● **REQUIRED ACTION**:
Give the data again exactly as it appears.

● **DATA SHOWN**:
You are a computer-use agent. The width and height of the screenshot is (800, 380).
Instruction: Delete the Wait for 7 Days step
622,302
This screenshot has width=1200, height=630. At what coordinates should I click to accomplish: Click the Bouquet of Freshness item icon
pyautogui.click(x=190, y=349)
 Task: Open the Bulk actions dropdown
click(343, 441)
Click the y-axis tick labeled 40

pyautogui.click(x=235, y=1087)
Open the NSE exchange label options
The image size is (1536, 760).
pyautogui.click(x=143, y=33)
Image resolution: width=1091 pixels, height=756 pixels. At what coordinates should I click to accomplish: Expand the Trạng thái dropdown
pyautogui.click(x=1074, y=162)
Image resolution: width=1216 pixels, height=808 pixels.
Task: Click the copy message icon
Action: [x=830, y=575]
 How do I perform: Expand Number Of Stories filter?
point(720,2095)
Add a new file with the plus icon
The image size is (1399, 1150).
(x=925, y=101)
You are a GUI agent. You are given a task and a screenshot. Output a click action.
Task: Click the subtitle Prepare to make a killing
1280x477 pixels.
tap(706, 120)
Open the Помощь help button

● **TASK RESPONSE**:
You are a computer-use agent. The width and height of the screenshot is (800, 380).
Instruction: Delete the Wait for 7 Days step
622,302
This screenshot has width=1200, height=630. At what coordinates should I click to accomplish: Click the Bouquet of Freshness item icon
pyautogui.click(x=190, y=349)
 Task: Open the Bulk actions dropdown
click(343, 441)
Click the y-axis tick labeled 40

pyautogui.click(x=235, y=1087)
Open the NSE exchange label options
The image size is (1536, 760).
pyautogui.click(x=143, y=33)
Image resolution: width=1091 pixels, height=756 pixels. At what coordinates should I click to accomplish: Expand the Trạng thái dropdown
pyautogui.click(x=1074, y=162)
Image resolution: width=1216 pixels, height=808 pixels.
Task: Click the copy message icon
Action: [x=830, y=575]
 How do I perform: Expand Number Of Stories filter?
point(720,2095)
Add a new file with the plus icon
The image size is (1399, 1150).
(x=925, y=101)
You are a GUI agent. You are given a task and a screenshot. Output a click action.
Task: Click the subtitle Prepare to make a killing
1280x477 pixels.
tap(706, 120)
Open the Помощь help button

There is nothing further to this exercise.